Data entries:
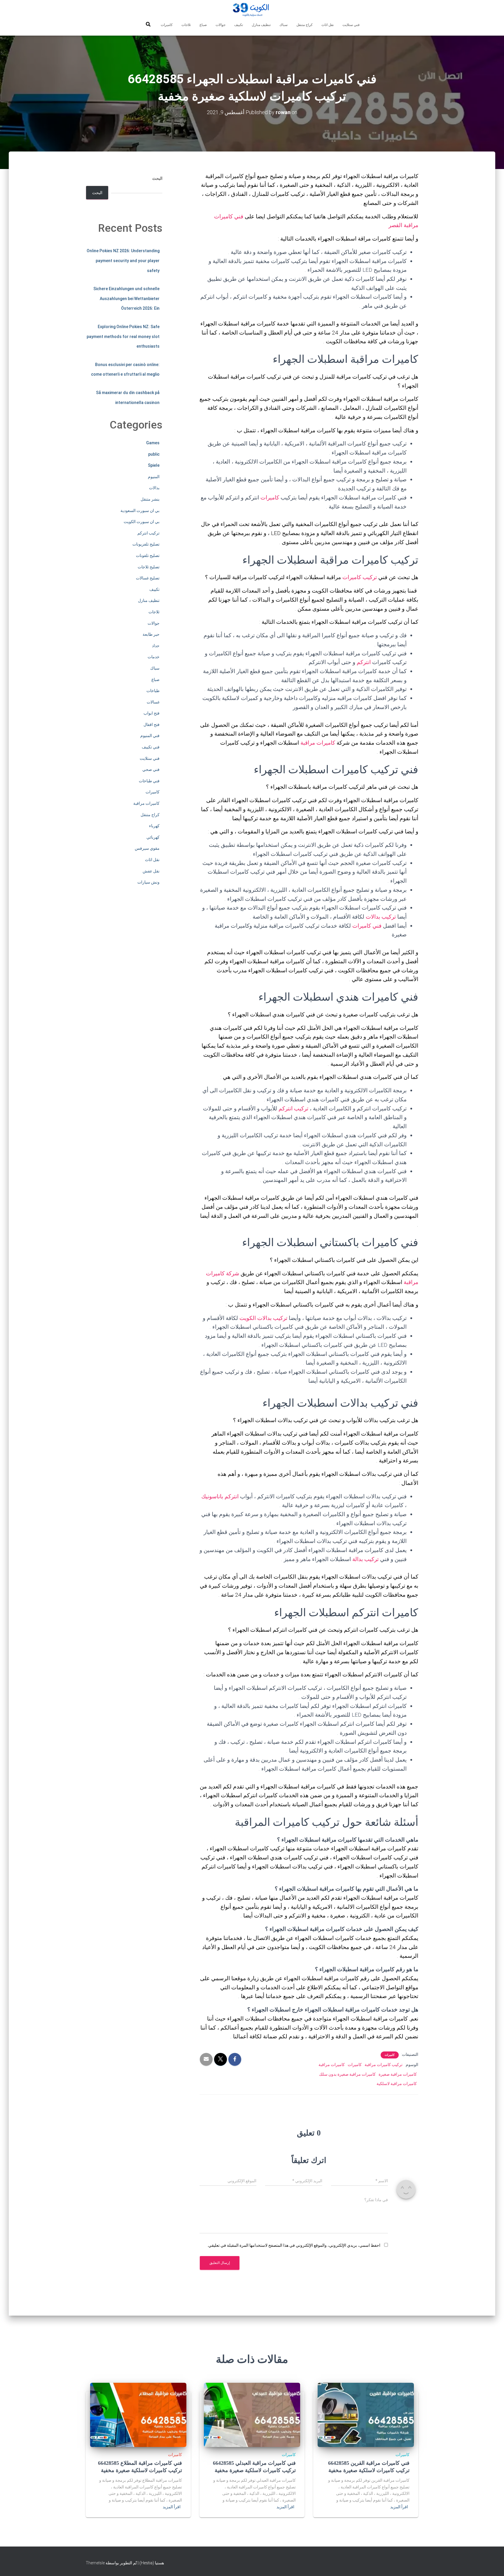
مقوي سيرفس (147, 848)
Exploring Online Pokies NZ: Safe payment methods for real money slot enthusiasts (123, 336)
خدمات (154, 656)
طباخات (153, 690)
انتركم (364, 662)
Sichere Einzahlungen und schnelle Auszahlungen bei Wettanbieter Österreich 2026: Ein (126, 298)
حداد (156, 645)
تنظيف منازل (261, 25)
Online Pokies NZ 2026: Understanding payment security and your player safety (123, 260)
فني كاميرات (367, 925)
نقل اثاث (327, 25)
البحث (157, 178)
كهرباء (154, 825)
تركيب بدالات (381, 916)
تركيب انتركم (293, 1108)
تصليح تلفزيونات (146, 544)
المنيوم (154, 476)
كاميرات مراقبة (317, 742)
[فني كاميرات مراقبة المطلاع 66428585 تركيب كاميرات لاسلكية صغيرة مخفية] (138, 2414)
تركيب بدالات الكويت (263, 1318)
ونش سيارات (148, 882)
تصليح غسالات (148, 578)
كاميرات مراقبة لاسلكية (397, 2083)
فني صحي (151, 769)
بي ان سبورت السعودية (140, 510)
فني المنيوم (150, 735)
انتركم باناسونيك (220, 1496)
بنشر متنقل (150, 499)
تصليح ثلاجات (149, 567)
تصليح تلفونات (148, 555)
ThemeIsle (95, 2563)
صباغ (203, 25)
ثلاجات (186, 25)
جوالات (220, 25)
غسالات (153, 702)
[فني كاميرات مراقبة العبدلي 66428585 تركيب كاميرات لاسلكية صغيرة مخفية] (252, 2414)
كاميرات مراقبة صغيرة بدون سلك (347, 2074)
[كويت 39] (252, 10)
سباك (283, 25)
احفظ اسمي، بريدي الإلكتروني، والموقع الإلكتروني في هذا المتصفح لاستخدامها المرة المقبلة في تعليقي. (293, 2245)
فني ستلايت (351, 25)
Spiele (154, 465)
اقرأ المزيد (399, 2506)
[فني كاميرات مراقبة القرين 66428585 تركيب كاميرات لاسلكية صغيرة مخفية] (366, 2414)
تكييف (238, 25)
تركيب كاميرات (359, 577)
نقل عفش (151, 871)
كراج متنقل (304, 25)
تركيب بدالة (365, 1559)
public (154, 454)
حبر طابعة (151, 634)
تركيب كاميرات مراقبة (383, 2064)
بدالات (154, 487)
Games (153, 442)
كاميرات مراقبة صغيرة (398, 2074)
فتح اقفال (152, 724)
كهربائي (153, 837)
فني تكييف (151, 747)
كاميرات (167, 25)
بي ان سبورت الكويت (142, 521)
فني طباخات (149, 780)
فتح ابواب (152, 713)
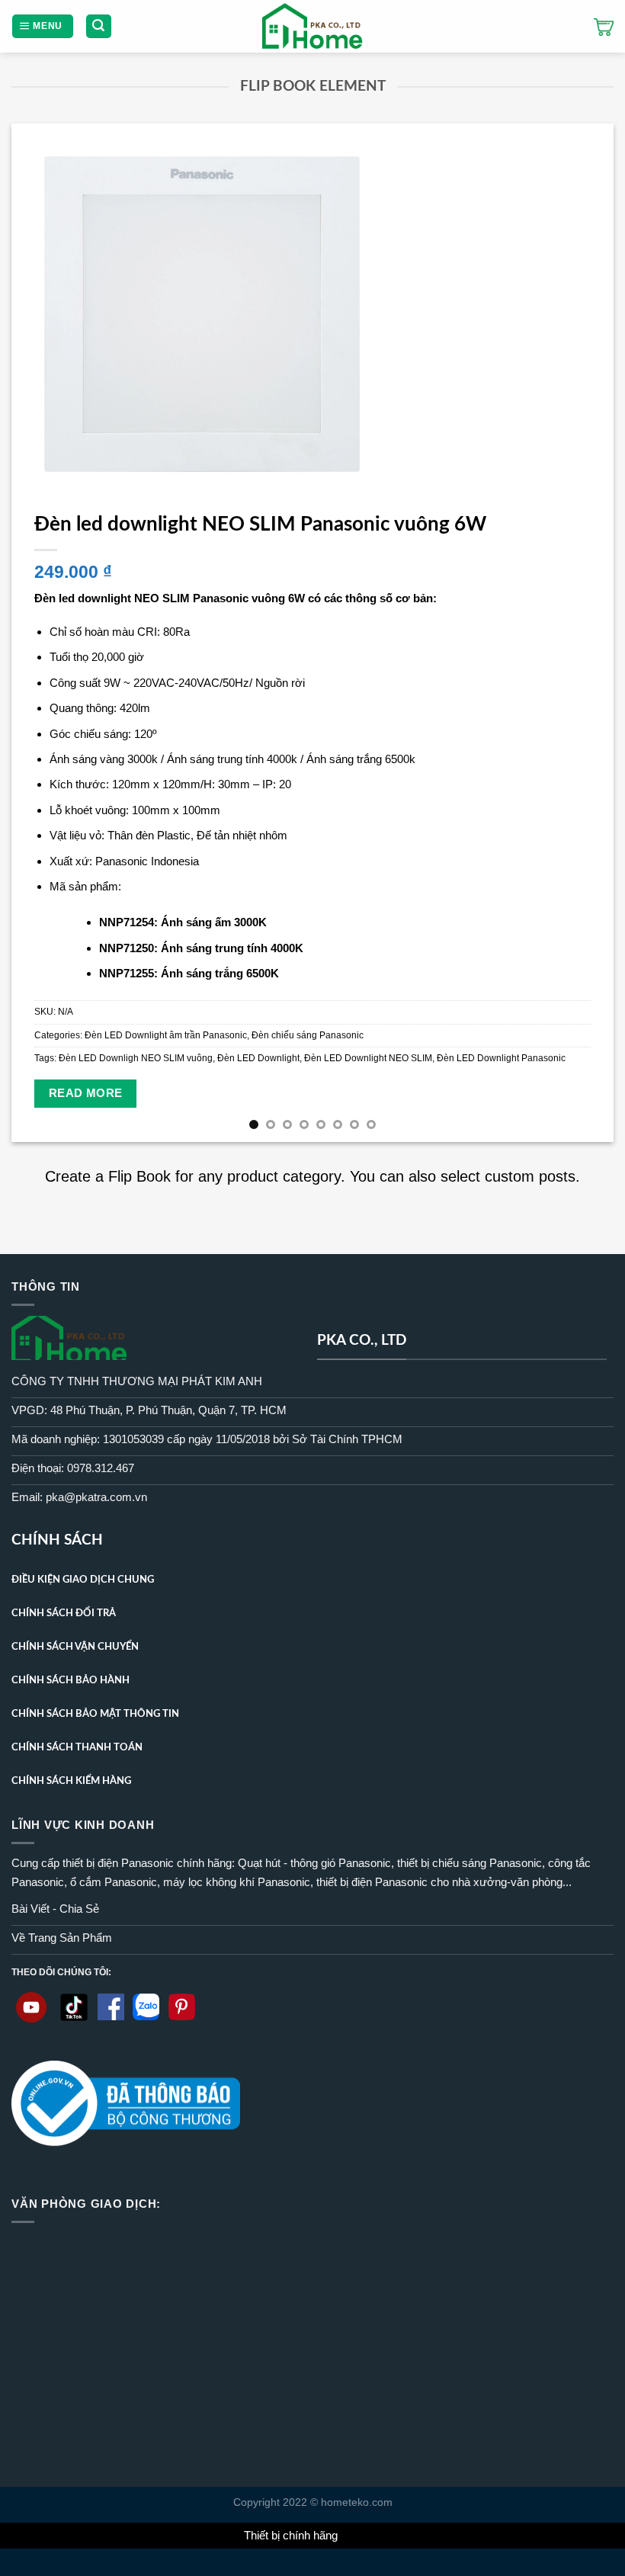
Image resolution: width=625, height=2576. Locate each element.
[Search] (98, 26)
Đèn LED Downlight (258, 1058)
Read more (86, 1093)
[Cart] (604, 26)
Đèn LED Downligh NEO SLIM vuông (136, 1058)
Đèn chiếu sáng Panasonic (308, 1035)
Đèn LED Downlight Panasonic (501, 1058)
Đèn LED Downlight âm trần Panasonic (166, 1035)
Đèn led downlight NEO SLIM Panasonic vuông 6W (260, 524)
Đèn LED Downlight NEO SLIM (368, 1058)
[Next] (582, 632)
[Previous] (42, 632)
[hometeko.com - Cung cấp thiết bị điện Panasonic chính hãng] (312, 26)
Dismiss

DIRECTIONS FOR THIS TASK:
Using the data above, repeat exactly the lines that begin at the line with "طباخات (153, 690)" and end at the line with "جوالات (220, 25)", both ends included.

WRITTEN RESPONSE:
طباخات (153, 690)
انتركم (364, 662)
Sichere Einzahlungen und schnelle Auszahlungen bei Wettanbieter Österreich 2026: Ein (126, 298)
حداد (156, 645)
تنظيف منازل (261, 25)
Online Pokies NZ 2026: Understanding payment security and your player safety (123, 260)
فني كاميرات (367, 925)
نقل اثاث (327, 25)
البحث (157, 178)
كهرباء (154, 825)
تركيب بدالات (381, 916)
تركيب انتركم (293, 1108)
تصليح تلفزيونات (146, 544)
المنيوم (154, 476)
كاميرات مراقبة (317, 742)
[فني كاميرات مراقبة المطلاع 66428585 تركيب كاميرات لاسلكية صغيرة مخفية] (138, 2414)
تركيب بدالات الكويت (263, 1318)
ونش سيارات (148, 882)
تصليح غسالات (148, 578)
كاميرات مراقبة لاسلكية (397, 2083)
فني صحي (151, 769)
بي ان سبورت السعودية (140, 510)
فني المنيوم (150, 735)
انتركم باناسونيك (220, 1496)
بنشر متنقل (150, 499)
تصليح ثلاجات (149, 567)
تصليح تلفونات (148, 555)
ThemeIsle (95, 2563)
صباغ (203, 25)
ثلاجات (186, 25)
جوالات (220, 25)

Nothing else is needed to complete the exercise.